• _PROBLEM REQUIREMENTS_
Copy exactly the lines starting at the one that contains "Where should I" and running through the end of the material below. Exclude any pictures.
EXTRACTED INFORMATION: Begin
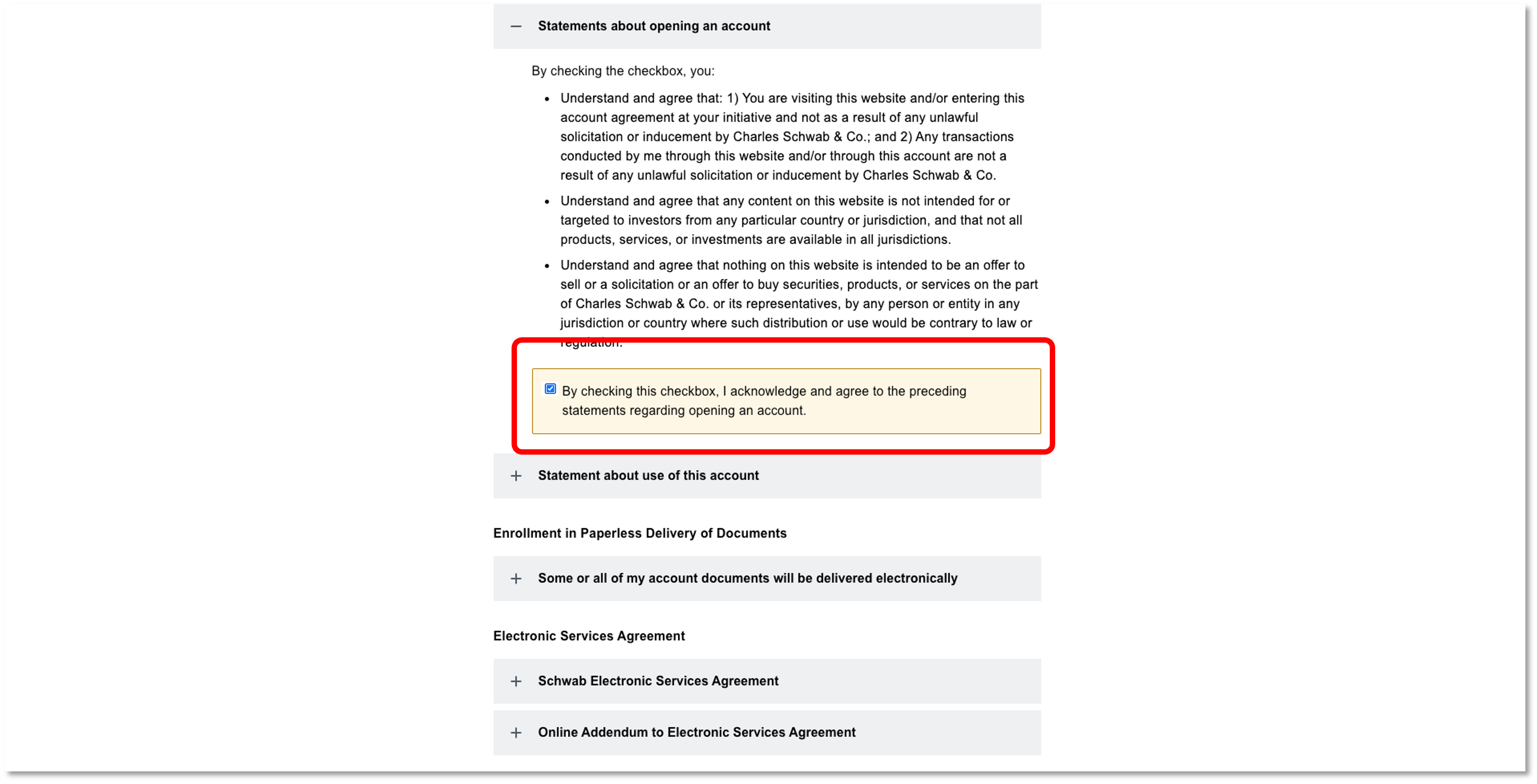This screenshot has height=784, width=1537.
Task: Click 'By checking the checkbox, you:' intro text
Action: point(623,71)
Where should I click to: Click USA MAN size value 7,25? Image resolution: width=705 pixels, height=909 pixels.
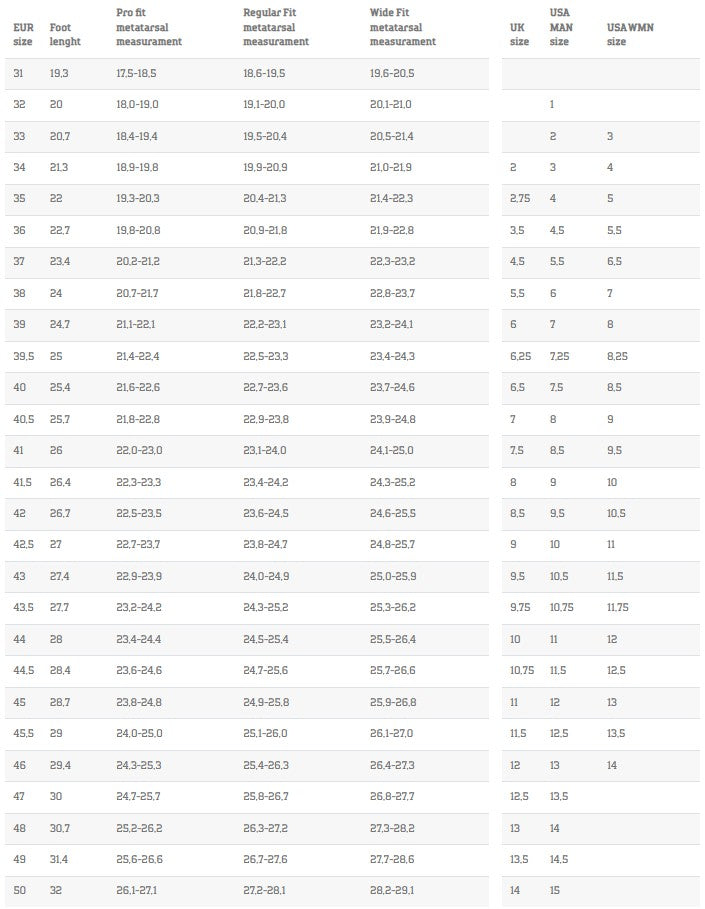point(559,356)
EXTRACTED INFORMATION: End
• _PROBLEM SOLUTION_
Where should I click to: Click USA MAN size value 7,25? Image resolution: width=705 pixels, height=909 pixels.
point(559,356)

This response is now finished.